__Trecho selecionado__:

★ ★ ★ ★ ★ ★ ★

FRANCH, Mónica; PERRUSI, Artur; ARAÚJO, Fátima; SILVA, Luziana (Org.). Novas abordagens para casais sorodiferentes. João Pessoa: Grupo de Pesquisas em Saúde, Sociedade e Cultura; Editora Manufatura, 2011. 168 p.

Soraya Fleischer

Universidade de Brasília – Brasil

O vírus não é motivo para ninguém deixar de viver, pelo contrário,

querer ter filhos, querer viver, querer amar e querer ser amado e

passar para as pessoas muito amor. Porque o vírus não é suficiente

para acabar com a vida de ninguém. Quem acaba com a própria

vida somos nós, independente de ter o vírus ou outros vírus, ou não.

(Mulher vivendo com HIV)

★ ★ ★ ★ ★ ★ ★

Transcreva literalmente a parte do trecho selecionado acima que começa em "Universidade de Brasília" e segue até "vivendo com HIV)".

__Dados armazenados__:
★ ★ ★ ★ ★ ★ ★

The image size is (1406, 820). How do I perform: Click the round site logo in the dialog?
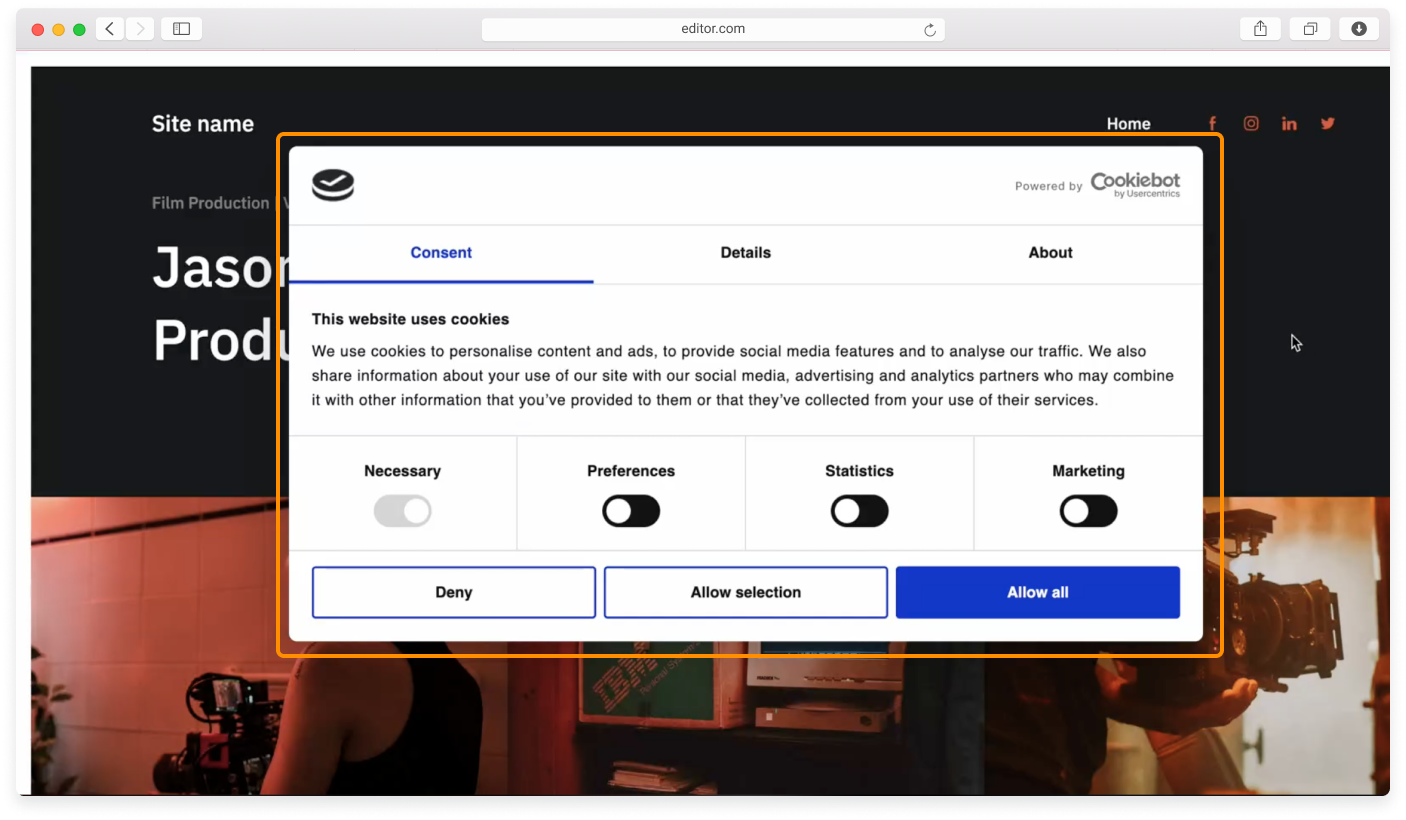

★ ★ ★ ★ ★ ★ ★

__Resultado da tarefa__:
Universidade de Brasília – Brasil

O vírus não é motivo para ninguém deixar de viver, pelo contrário,

querer ter filhos, querer viver, querer amar e querer ser amado e

passar para as pessoas muito amor. Porque o vírus não é suficiente

para acabar com a vida de ninguém. Quem acaba com a própria

vida somos nós, independente de ter o vírus ou outros vírus, ou não.

(Mulher vivendo com HIV)